Panamanian police chief draws negative reaction for pro-gay comments

Rolando Mirones (right), Panama’s National Police Chief, has drawn criticism from a variety of sources after claiming that he would not have a problem with openly gay individuals serving on the nation’s police force. While many public officials voiced their disapproval of the policy, one of the nation’s LGBT advocacy groups said that his promise is empty if it isn’t written into the law.

Via Blabbeando, a retired military general told the Panamanian newspaper Critica that Mirones was being truthful.

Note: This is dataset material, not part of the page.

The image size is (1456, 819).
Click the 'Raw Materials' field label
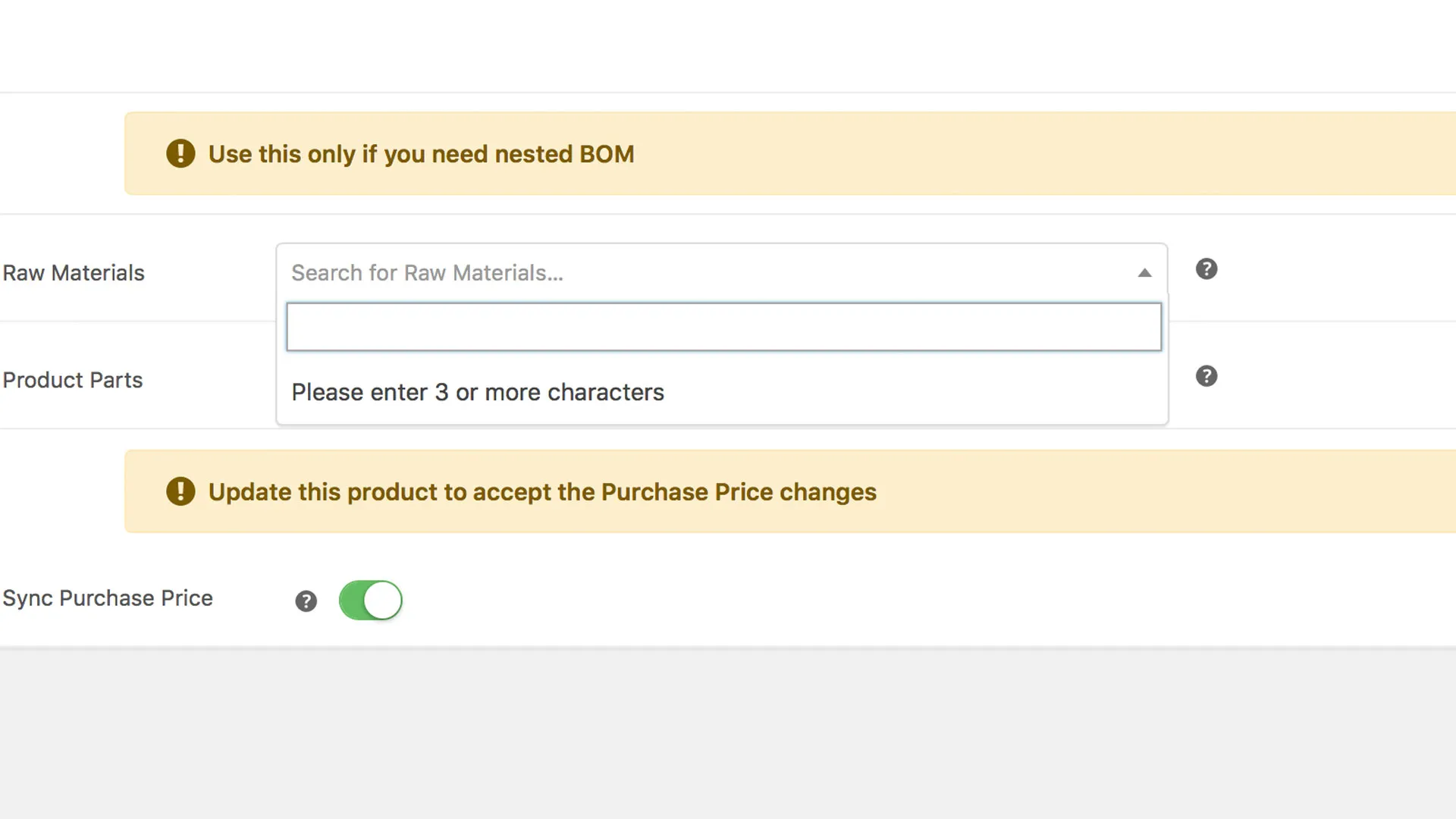click(x=74, y=273)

“I first thought that [Mirones] was joking with the reporters, then I believed that it had been a confrontational or rude response against media. Either way, today – under a more serene and meaningful reflection – I am certain that [Mirones] has perhaps realized that he made an unfortunate slip.”

Meanwhile, Daniel Delgado Diamante, the nation’s justice minister, told Panama America: “I cannot imagine a homosexual policeman, and this is a situation that I completely reject from a purely personal point of view.”

Blabbeando reports:

Ebrahim Asvat, a former director of the National Police of Panama, concurs. Allowing gays, tattooed individuals and people with earrings (as was also suggested by Mirones) are “liberties” that will weaken the discipline required of the institution. “This opens itself to allow the institution to be infiltrated by many delinquents.”

The church says there should be no discrimination: Surprisingly, the church is the institution that seems to be asking for a more measured response. Monsignior José Domingo Ulloa told PA that “a person cannot be discriminated” although he also said that it was up to the Police Department to determine who it allows in or keeps out. “What the church asks,” he said, “is that the workk gets done in the most serious and responsible manner, because what is most important is to safeguard the security of all Panamenians.”

LGBT rights advocate doubts gays will be allowed to serve as police officers, asks Mirones to work with his organization to change written law: In the meantime, back at the Critica article, Ricardo Beteta, President of the Panamanian LGBT-rights organization New Men and Women of Panama (HMNP) says that he doesn’t see gays and lesbians serving in the police force anytime soon.

“If the Director says it, it’s a very important step;” he says, “What worries me is that the Police Law says: ‘If the institution discovers that a unit has a life as a homosexual or lesbian, it is cause for destitution’ – and so he should change the regulation that currently is a Law of the Republic so that his words truly have value.”

“If this change is not done, when he is no longer Chief of Police, those people who declared their sexual preference will be without protection,” he added, “then it will be a announcement made half way. What he should do is to work with us so that the Law is changed.”